STILL TO BE DECIDED: Whether ubiquitin thiolesterase activity ; GO:0004221 could be a child of 'ubiquitinyl hydrolase activity ; GO:NEW' instead of being obsoleted.

Original comment by: rebeccafoulger

gocentral commented 10 years ago

Kristian confirmed that the following structure makes sense:

ubiquitinyl hydrolase activity ; GO:NEW (EC:3.4.19.12) --[is_a]ubiquitin-specific protease activity ; GO:0004843 (Catalysis of the thiol-dependent hydrolysis of a peptide bond) --[is_a]ubiqutin-thiolesterase activity ; GO:0004221 (Catalysis of thiol-dependent hydrolysis of a thioester bond) (EC:3.1.2.15)

So I have created a new grouping term for EC:3.4.19.12 mappings: ubiquitinyl hydrolase activity ; GO:0036459 (NEW)

I'll update the InterPro ticket and mailing list.

Kristian Axelsen also says: Yes, except that I will try to have EC 3.1.2.15 deleted, since it is redundant in an "EC list" context. We have no examples of EC 3.1.2.15 that are not EC 3.4.19.12 also, and it was defined long time ago based on one article, where the authors did not do a very thorough investigation of the substrate specificity.

But for the time being, it makes perfectly sense.

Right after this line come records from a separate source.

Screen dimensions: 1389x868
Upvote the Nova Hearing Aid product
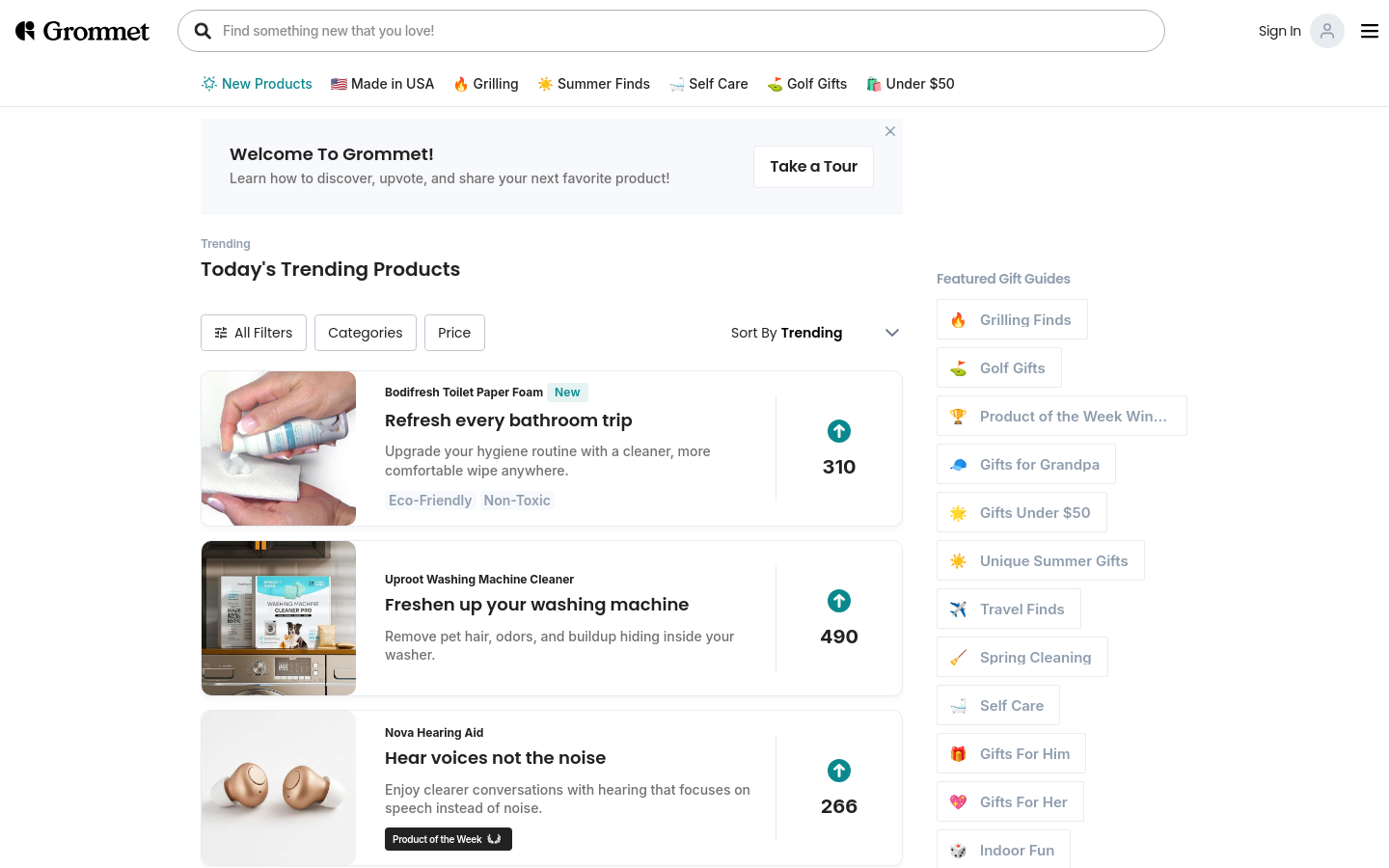click(839, 771)
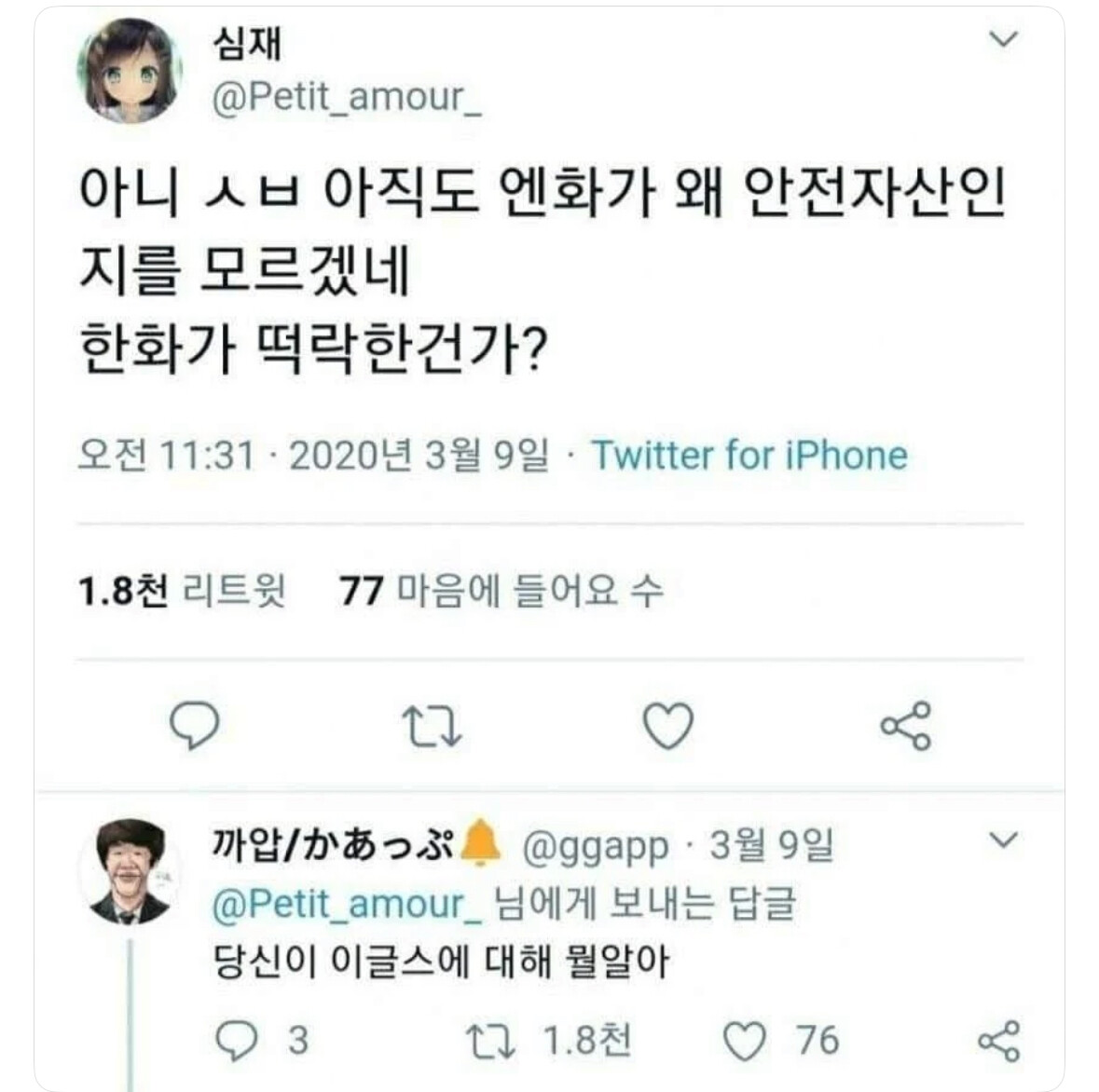The width and height of the screenshot is (1099, 1092).
Task: Expand options chevron on main tweet
Action: point(1003,39)
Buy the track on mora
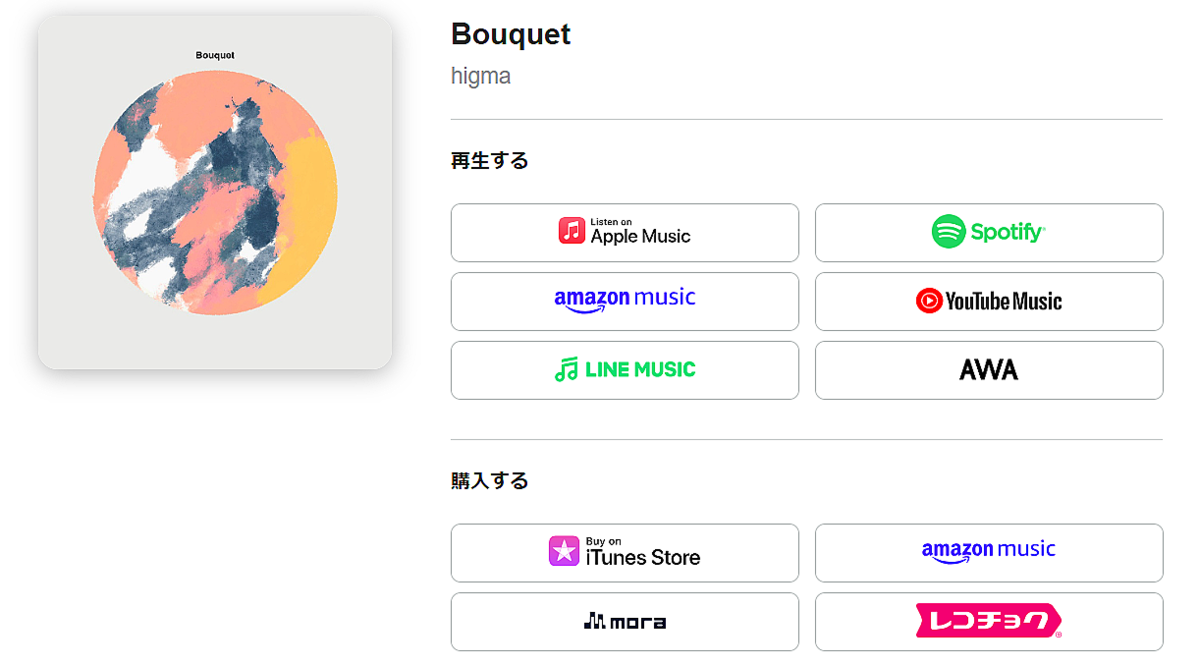Image resolution: width=1199 pixels, height=665 pixels. 624,621
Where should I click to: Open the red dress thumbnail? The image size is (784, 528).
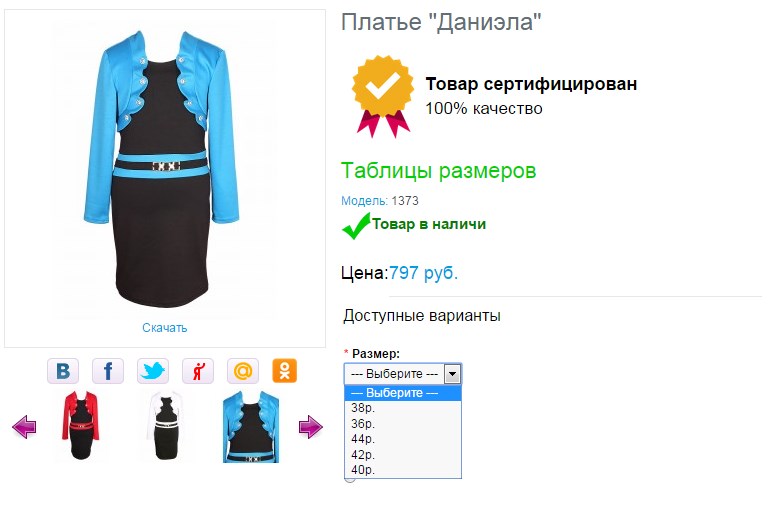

I don't know how long time it will take to have the deletion of EC 3.1.2.15 public, and there is also the option it does not get accepted, so maybe it will not be deleted at all.

Original comment by: rebeccafoulger

gocentral commented 10 years ago

Original comment by: rebeccafoulger

gocentral commented 10 years ago

Based on further email discussions with Pascale and David H, I added a comment to ubiquitin thiolesterase activity ; GO:0004221 to use the term with caution:

comment: Use GO:0004221 with caution because it is unclear if this activity exists. Consider instead annotating to 'ubiquitinyl hydrolase activity ; GO:0036459'.

That's this ticket closed (I hope!!).

Original comment by: rebeccafoulger

gocentral commented 10 years ago

I know there have been some long discussions on ubiquitin thiolesterase activity, but I think that this term is still causing some issues.

There are lots of annotations (AmiGO2 gives 721 hits) made with this term. Most are deubiquitinases and the intended/correct term should have been "ubiquitin-specific protease activity". From what I can see, ubiquitin thiolesterase activity has been mis-assigned and propagated via ISS and other routes.

I'm not sure what the best solution is: if the term were obsoleted then it would certainly clear out the mis-annotation but it would leave a lot of DUBs without a catalytic function term. As the intended term is reasonably clear, could there be some kind of substitution for "ubiquitin-specific protease activity"/"ubiquitinyl hydrolase activity"?